Without any boys seeking attention, the girls could be encouraged to
focus on
themselves and their own needs. Without any girls being experts on
communication and understanding, the staff had to communicate with the
boys to
be able to understand what they wanted. The staff then realized that
it, for
example, takes as long time to make a boy into a cowboy as it takes to
make a
girl into a princess, and boys are in no more hurry to play
cowboy than to be dressed
up as a cowboy. The boys, certainly, did not mind as the staff
communicated
with them (Gens 2002).
It did not take long before
the changed attitudes of the staff toward the children resulted in
changed
attitudes in the children themselves:
«A pre-school
teacher came home from an excursion in the forest, and was very upset. One of the children had
devoted itself to
trample to death all the snails that they have found a lot of in a
glade. […]
– It is not the whole
world, is it? Boys
do so, was the reply to her frustration.
But it was not a boy. It was a girl»
(Gens 2002: 60, my translation).
The observations support
Young’s ([1980] 1990: 147) claim that “[t]here is no
inherent, mysterious
connection between these sorts of typical comportments and being a
female
person.” To some extent, they support Young’s idea that the
typically timid,
uncertain, and hesitant attitude of women engaging physically with
things
results “from lack of practice in using the body and performing
tasks” (Young
[1980] 1990: 147). More importantly, they show the significance of the
approach
of the other towards the self when it performs motor acts. It is, first
and
foremost, the other’s corporal attitudes that determine our
emotional selves,
if we are going to feel ourselves as timid, uncertain, hesitant, or the
opposite, as well as feminine or masculine.

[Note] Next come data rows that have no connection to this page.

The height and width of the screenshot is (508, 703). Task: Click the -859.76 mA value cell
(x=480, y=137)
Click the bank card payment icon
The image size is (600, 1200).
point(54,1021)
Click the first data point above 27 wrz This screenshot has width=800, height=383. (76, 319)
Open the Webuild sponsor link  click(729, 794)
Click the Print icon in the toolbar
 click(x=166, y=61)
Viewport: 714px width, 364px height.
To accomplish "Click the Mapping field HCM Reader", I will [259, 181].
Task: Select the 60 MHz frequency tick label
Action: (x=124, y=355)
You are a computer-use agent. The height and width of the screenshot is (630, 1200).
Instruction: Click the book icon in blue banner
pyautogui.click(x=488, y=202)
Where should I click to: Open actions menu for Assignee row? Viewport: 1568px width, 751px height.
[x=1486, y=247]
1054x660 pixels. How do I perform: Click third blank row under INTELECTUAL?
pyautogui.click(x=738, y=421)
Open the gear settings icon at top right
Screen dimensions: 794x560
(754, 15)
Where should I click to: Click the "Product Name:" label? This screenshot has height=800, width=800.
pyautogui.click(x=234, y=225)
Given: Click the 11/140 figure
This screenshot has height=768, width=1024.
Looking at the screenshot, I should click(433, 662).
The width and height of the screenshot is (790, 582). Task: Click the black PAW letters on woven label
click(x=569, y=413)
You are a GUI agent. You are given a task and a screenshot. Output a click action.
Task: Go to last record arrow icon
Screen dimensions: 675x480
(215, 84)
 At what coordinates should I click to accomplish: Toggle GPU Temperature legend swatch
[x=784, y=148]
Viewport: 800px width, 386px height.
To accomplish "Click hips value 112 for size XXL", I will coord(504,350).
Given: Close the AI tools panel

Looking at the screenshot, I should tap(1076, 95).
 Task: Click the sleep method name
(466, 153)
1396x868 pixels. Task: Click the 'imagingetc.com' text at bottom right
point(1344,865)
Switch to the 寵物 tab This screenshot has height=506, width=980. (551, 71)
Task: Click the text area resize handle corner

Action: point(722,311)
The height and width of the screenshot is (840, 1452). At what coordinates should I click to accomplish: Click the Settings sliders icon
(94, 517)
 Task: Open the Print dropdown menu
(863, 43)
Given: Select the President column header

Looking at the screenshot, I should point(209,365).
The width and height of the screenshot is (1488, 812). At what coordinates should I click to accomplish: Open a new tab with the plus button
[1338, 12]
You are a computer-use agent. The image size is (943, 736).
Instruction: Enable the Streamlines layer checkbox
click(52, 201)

The examples above are used
to illustrate that it is emotional
attitude taking that makes us into interacting human beings, who
experience
emotions, in addition to behaving human organisms, who experience
sensations or
have sense perceptions.
In turn, this implies a
distinction between our experiences of emotions, in the form of
corporal
evaluations of our relationship to the outer world or the other, and
being
conscious of those emotional experiences as a part of our selves. The
latter
only takes place if our expressions of emotion (or emotional
experiences) do
not work as means of the completion of our cooperative acts with others.